Recently, AR Rahman was asked by a TV show host about promising talents in the film industry, and the first name he took was of Govind Vasantha, a 30-year-old composer from Kerala.
He may have become a familiar name in the South after Prem Kumar’s 96, but for those who follow the indie scene, this self-taught musician has a different identity too.
Vasantha is the frontman and driving force behind Thaikkudam Bridge – the first Indian band to perform at Summerfest in Wisconsin, the USA, certified by the Guinness World Records as the world’s largest music festival. Hailing from Thrissur, and having lived in Chennai for most of his career, Vasantha’s life changed after the band’s popularity jolted him into the spotlight.
In the last five years, he has made the best of that – from forging his own identity as a music producer to placing his band in the international music scene. To borrow Bruce Lee’s words, he is like water, not hesitant to shape up and lash out at many things.
Vasantha’s fluidity is, however, not limited to work and art. He lost around 30 kgs in the last six months through a rigorous diet and exercise regimen to fight a personal war on body shaming.
“I’m just proving a point, these small wins matter a lot to me,” he says, elaborating on his reasons to make the changes he has. Despite this fearless resolution, he still appears to be a simple man at heart.
Vasantha openly admits that, initially, he couldn’t even watch the video where the ‘Mozart of Madras’ mentioned him.
“There was a time when I rented a house next to Rahman’s, just hoping that I would catch a glimpse of him going in or out of the studio. To transition from that phase to hear him say my name is beyond imagination,” he adds, with utmost enthusiasm.
Currently, besides the release of a multi-artiste album Namah from his band, this music director has over 10 movies to work on. Vasantha’s long list includes Vijay Sethupathi’s Tughlaq Darbar in Tamil, a remake of 96 in Telugu, and Nivin Pauly’s Padavettu in Malayalam in the works.
Genes over genres
When Thaikkudam Bridge launched in 2013, the 15-member outfit received plenty of ridicule. Many people thought they were overcrowded, but for Vasantha, who comes from a family of musicians, that didn’t matter.

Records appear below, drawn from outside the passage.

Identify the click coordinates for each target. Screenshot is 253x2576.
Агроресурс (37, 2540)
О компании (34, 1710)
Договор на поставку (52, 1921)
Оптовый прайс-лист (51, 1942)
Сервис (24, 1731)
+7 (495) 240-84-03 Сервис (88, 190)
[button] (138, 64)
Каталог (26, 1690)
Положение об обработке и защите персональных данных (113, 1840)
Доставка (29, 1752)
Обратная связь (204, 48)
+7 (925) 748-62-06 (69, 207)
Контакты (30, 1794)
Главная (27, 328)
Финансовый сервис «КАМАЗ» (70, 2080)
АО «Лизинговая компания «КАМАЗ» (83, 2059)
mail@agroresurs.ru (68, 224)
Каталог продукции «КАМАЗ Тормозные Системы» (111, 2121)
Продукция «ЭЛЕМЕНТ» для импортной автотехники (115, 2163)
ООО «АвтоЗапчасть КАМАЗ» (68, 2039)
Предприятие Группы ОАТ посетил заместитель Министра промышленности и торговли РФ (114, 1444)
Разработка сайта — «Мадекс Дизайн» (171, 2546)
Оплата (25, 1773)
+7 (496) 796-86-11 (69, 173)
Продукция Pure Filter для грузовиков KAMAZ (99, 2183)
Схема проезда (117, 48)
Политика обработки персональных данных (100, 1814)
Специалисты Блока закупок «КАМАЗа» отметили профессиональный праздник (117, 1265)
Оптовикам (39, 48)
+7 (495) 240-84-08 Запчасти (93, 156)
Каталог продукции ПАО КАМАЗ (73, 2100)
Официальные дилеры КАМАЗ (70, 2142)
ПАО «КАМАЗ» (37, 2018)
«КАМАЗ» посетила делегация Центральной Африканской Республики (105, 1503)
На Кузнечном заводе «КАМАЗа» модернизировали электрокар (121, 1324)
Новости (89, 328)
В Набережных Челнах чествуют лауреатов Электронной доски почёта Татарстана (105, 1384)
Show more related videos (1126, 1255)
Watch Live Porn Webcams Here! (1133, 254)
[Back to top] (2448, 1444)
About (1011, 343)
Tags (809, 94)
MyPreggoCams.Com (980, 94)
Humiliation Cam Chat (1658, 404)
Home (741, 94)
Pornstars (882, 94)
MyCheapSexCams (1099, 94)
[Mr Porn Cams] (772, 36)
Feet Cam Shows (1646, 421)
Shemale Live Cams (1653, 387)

“Back when I was a kid, a function at home meant around 40 of us sitting around and singing during power cuts,” he recollects. His 63-year-old father, Peethambara Menon, is a vocalist who now sings and performs with the band. Also, most of their songs are written by Vasantha’s sister, Dhanya Menon. Not only that, his first cousin, Siddharth Menon, is a singer and actor too.
The project started by playing covers of familiar Malayalam songs and international numbers like Metallica’s Nothing Else Matters. Due to this, they were soon typecast and called out for being genreless on social media by their contemporaries.
“I used to get frustrated and even lashed out a few times. I deeply regret that now. That would have made me as temperamental and cowardly as they are,” he recollects. Once their first album Navarasam released, Vasantha effectively shut down the haters.
He blended Eastern classical and folk influences like Kathakali Padam and Poothapattu with a metal framework that got them to Summerfest.